Am heutigen Morgen musste sich ein heranwachsender Angeklagte im 3. Hauptverhandlungstermin gegen den Vorwurf des Diebstahls in einem besonders schweren Fall verteidigen. Dem Angeklagten wird vorgeworfen, am Alsheimer Bahnhof einen Roller entwedet zu haben, dessen Schlüssel er gefunden haben soll. Nach der am heutigen Morgen abgegebenen Einlassung, dass der Angeklagte den Roller lediglich von einem ihm nicht näher bekannten Dritten erhalten habe, um eine Besorgungsfahrt in Oppenheim zu machen, verurteilte ihn das Amtsgericht zu 80 Stunden gemeinnütziger Arbeit.

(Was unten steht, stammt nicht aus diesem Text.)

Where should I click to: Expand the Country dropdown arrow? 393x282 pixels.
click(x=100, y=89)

Im Plädoyer merkte die Staatsanwaltschaft an, dass sie den Diebstahl angesichts der Indizienkette als erwiesen ansehe. Dieser Schlussfolgerung schloss sich das Gericht an. Die Verteidigung sah den Diebstahl mitnichten als erwiesen an, da der Diebstahl nicht positiv festgestellt werden konnte, lediglich eine Fahrt mit dem Roller als erwiesen anzusehen ist, weshalb bereits mit der Urteilsverkündung die Einlegung der Berufung angekündigt wurde. Das Urteil wird somit zunächst nicht rechtskräftig.